Finding a Dataset

Introduction

So far in class, we have encountered only fairly clean data examples carefully managed and stored in an easy to access location. We have been able to use the import() function from the rio library with a link to a well-contained data resource.

When we encounter data in the wild, it can be much more complicated to extract and clean up. However, good research should be transparent, with data sources cited and, where possible, published. We can often find links to raw data for graphs.

For this assignment, you will find a dataset that interests you online and submit a link to the location of the data.

Lesson Objectives:

  1. Start with a reaserch question that interests you. It can be about any topic (finance, music, video games, hunting, weather, mental health, AI…seriously anything!)
  2. Use the resources provided in this document to find a related dataset to your research question
  3. Refine your research question

Research Question

For this project, a good research question will be interesting to you AND feasible to find available data. You can certainly think of exciting research questions for which the data are impossible to find or collect. Expect to refine your research question as you begin the data search.
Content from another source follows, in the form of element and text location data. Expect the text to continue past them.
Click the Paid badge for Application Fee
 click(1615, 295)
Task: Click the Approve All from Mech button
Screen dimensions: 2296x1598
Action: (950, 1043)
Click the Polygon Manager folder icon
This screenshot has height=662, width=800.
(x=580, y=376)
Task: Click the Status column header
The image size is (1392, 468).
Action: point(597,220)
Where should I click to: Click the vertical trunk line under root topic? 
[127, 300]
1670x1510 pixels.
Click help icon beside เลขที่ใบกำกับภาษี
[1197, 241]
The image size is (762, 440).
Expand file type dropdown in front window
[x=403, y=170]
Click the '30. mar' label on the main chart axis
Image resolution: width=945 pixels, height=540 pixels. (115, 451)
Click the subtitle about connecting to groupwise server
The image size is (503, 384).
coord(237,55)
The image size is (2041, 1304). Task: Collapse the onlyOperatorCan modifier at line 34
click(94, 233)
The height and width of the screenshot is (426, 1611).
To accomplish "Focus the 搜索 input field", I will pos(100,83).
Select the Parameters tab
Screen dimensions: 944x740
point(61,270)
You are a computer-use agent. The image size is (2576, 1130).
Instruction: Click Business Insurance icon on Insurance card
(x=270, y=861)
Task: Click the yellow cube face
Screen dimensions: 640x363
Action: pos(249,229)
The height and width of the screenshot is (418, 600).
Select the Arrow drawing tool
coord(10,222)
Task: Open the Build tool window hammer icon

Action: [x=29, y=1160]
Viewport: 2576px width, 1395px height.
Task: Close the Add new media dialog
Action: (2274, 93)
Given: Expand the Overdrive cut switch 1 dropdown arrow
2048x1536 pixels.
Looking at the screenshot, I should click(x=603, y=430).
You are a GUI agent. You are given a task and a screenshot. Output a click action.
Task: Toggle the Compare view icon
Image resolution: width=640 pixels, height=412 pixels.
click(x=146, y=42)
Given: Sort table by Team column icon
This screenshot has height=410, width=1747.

Once you have a research question in mind, start looking for data relating to it.

Finding Data

There are several online resources for data searches. Below are some good places to start.

Google actually has a search engine specifically for datasets

Statista has a datasets for a wide range of topics but is particularly well suited for government policy-related data such as health, crime, social science.

Kaggle runs competitions for companies who outsource data challenges. It has also compiled a large library of datasets on a range of topics. Because businesses run competitions through here, there are a lot of datasets related to specific challenges that businesses face.

Refining the Question

We are not always able to find the exact data that addressess our research question. This is a limitation of not designing your own study from scratch.

If you are unable to find the perfect data, refine your question.

It’s still a good idea to start with a question that interests you. You’re more likely to end up with a dataset that you enjoy working with.

Once you’ve found a dataset of interest, submit the link to the website into Canvas.